We were all afraid back then. I was lucky enough to be living out of the country at the height of the AIDS epidemic but I was constantly receiving news of who was gone and during one visit to my hometown of New Orleans, I realized that all of the gay men I had been friendly with before I left America were gone. “Later” reminded me of that visit and it is hard to think about Provincetown knowing that there were so many gay people living and dying there. We were all worried that our time was coming.
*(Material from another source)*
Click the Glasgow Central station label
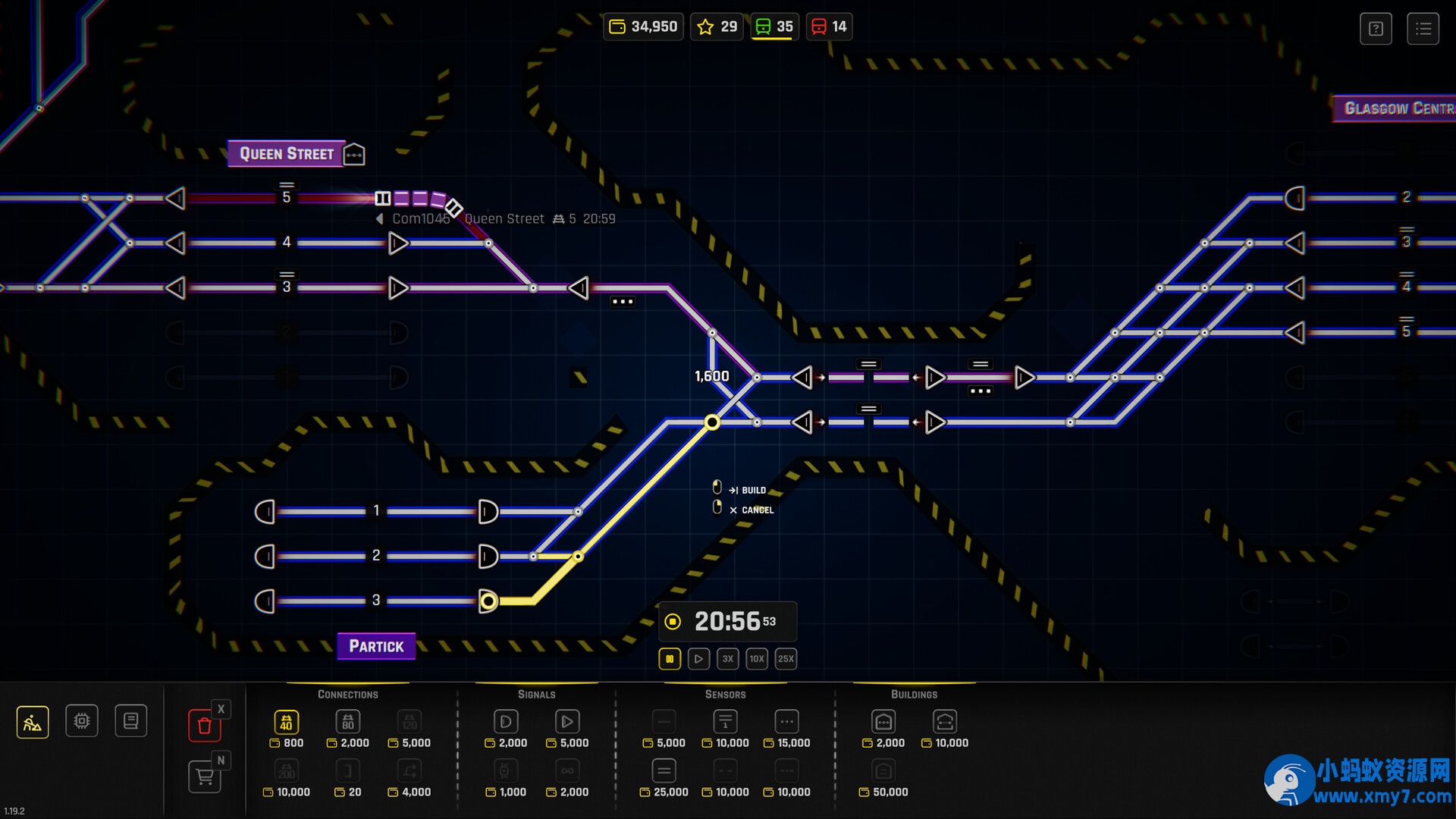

We could no longer take life as a given and in order to stay alive, we were forced to be vigilant of and attentive to everything we did.

I love how Lisicky “explores the body, queerness, love, illness, community, and belonging in “Later’.” He brings us to tears and to smiles and we each learn something about who we are and that it is truly miraculous that we are alive and can look back. Candor and tenderness come together as we read of the writer finding his place. I am amazed that his beautiful words made me realize that I have also found my place. It is through Lisicky’s words that I looked at life in ways I had forgotten and reminded me that we can never forget the epidemic that took so many beautiful people from us along with many of our own feelings of self-worth. He has written an elegy to a time that was and a nostalgic memoir of living through the period. It was a time that we want to forget but cannot allow ourselves to do so. In sharing his life with us, we see that Lisicky is part of the lives of those he knew and lost and of those who stayed alive.